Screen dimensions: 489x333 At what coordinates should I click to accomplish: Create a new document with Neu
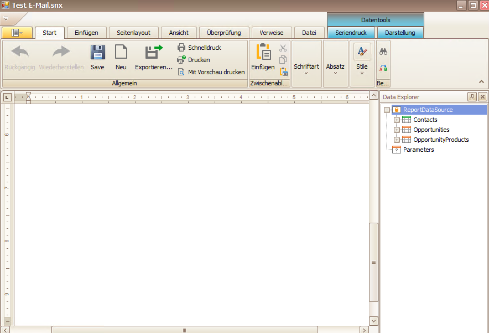click(x=121, y=57)
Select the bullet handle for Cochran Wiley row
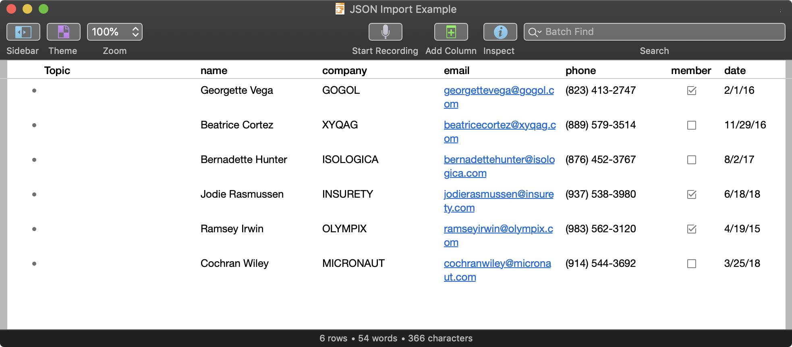792x347 pixels. (34, 264)
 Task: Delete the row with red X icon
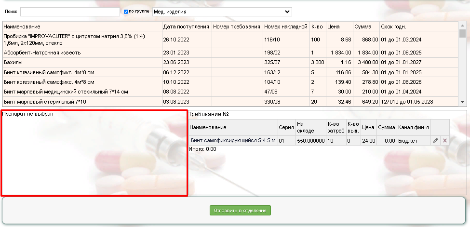444,140

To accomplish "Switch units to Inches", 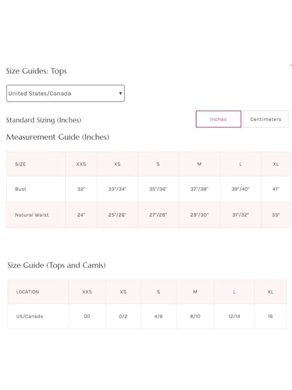I will point(218,119).
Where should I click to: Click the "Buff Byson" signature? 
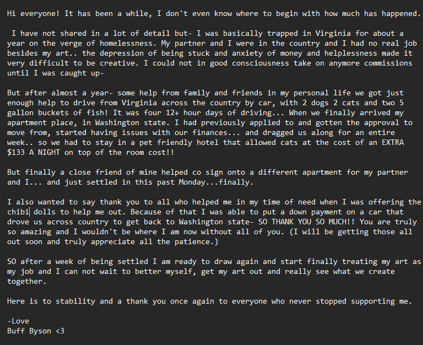tap(29, 331)
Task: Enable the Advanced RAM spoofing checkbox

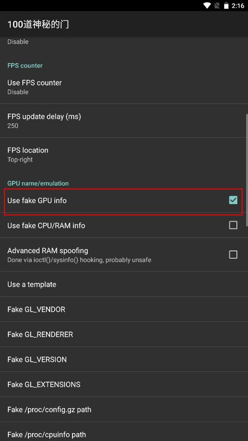Action: coord(233,254)
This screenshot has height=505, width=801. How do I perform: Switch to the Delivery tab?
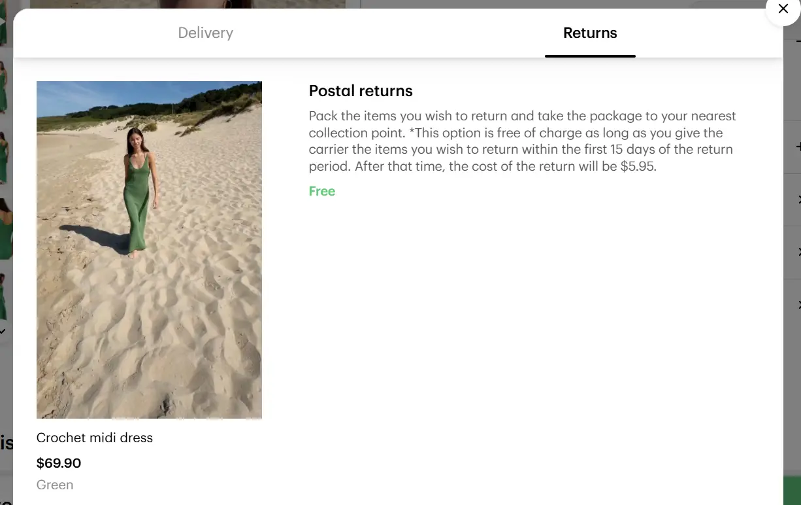(x=205, y=33)
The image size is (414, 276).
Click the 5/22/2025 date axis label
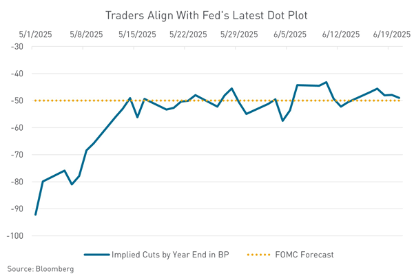click(188, 33)
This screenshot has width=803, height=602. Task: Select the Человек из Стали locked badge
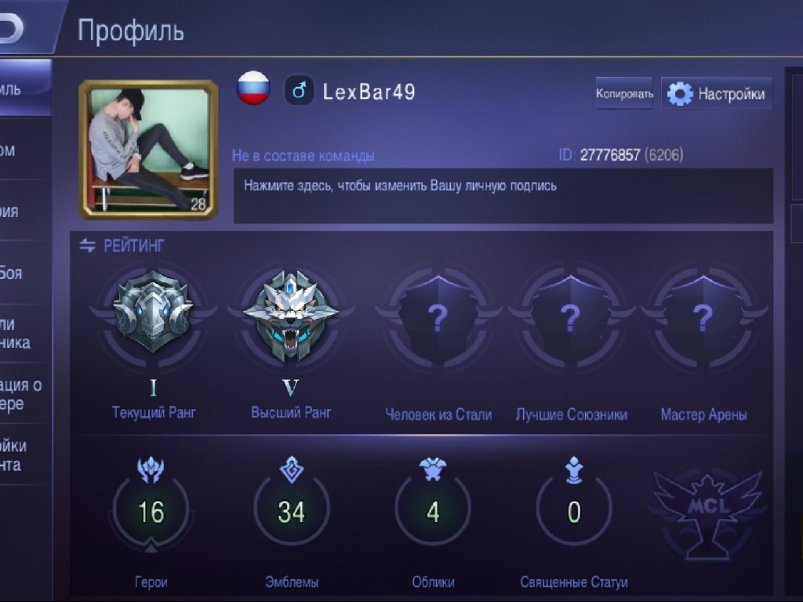coord(438,317)

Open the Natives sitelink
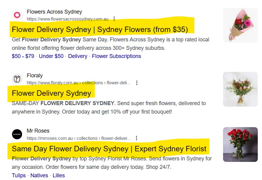pos(39,175)
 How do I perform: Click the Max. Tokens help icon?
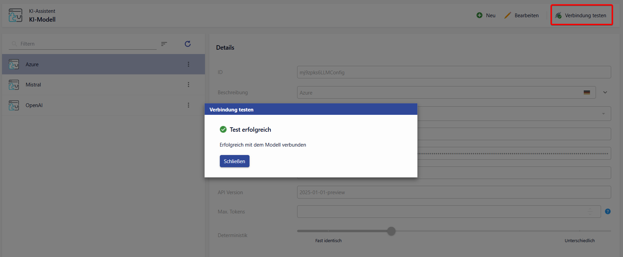click(x=607, y=211)
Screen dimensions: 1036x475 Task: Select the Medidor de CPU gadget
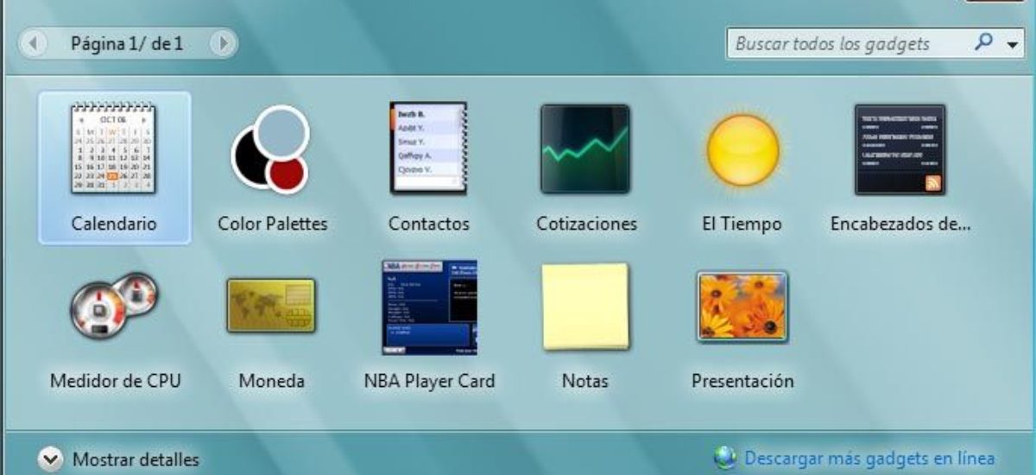pyautogui.click(x=114, y=307)
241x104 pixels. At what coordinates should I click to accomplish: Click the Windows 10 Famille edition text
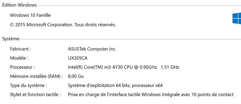click(30, 15)
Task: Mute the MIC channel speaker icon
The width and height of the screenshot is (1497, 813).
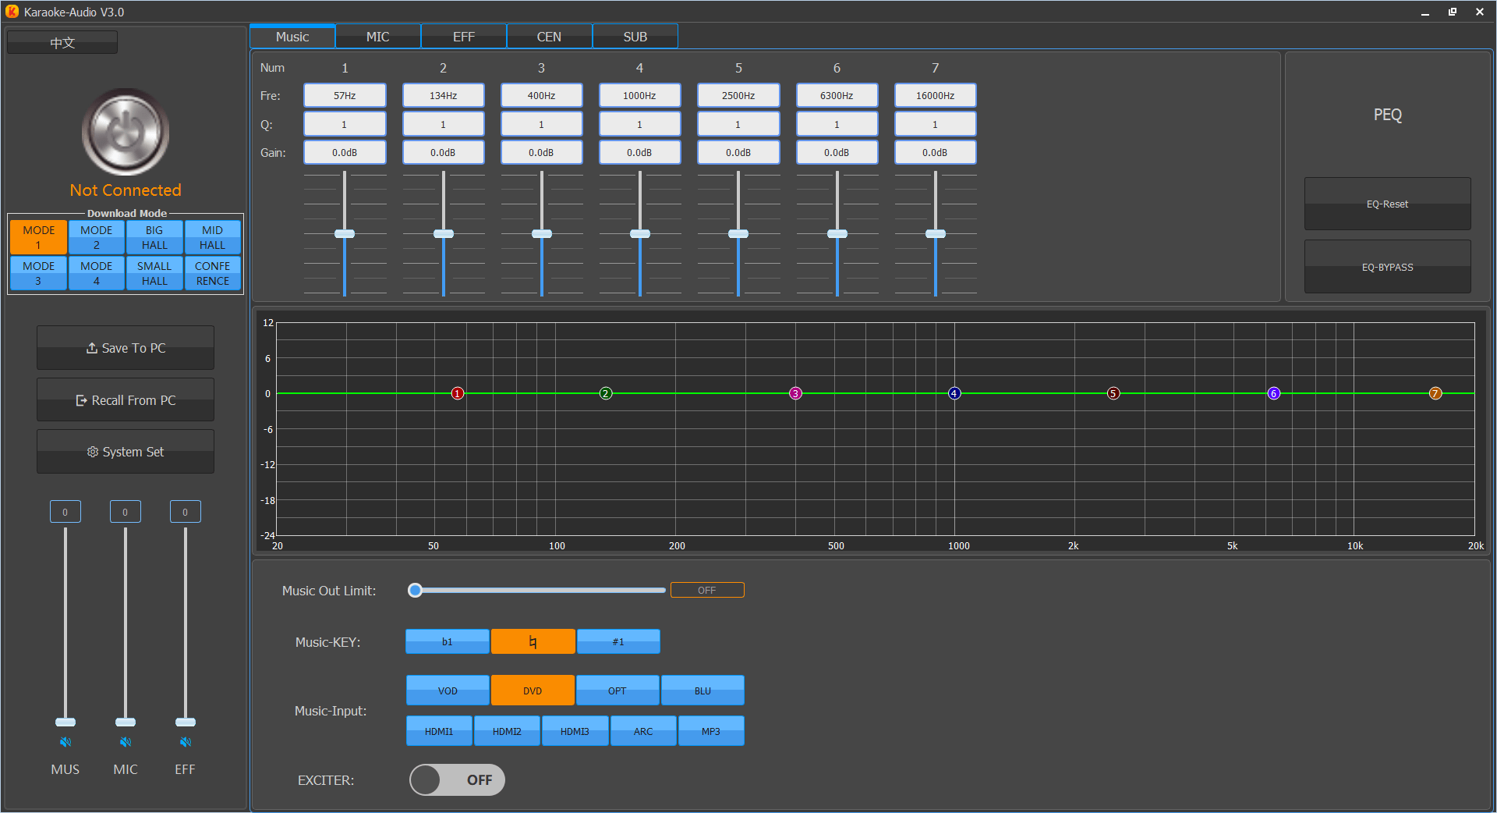Action: [126, 742]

++++++++++++++++++++

- [REQUIRED ACTION]: In the copy, only the lines from the one holding "241x104 pixels. At" through the end of the listing above should appear, retyped exactly, both ends included, with no pictures.

- [TASK SOLUTION]:
241x104 pixels. At what coordinates should I click to accomplish: Click the Windows 10 Famille edition text
click(30, 15)
Task: Mute the MIC channel speaker icon
The width and height of the screenshot is (1497, 813).
Action: [126, 742]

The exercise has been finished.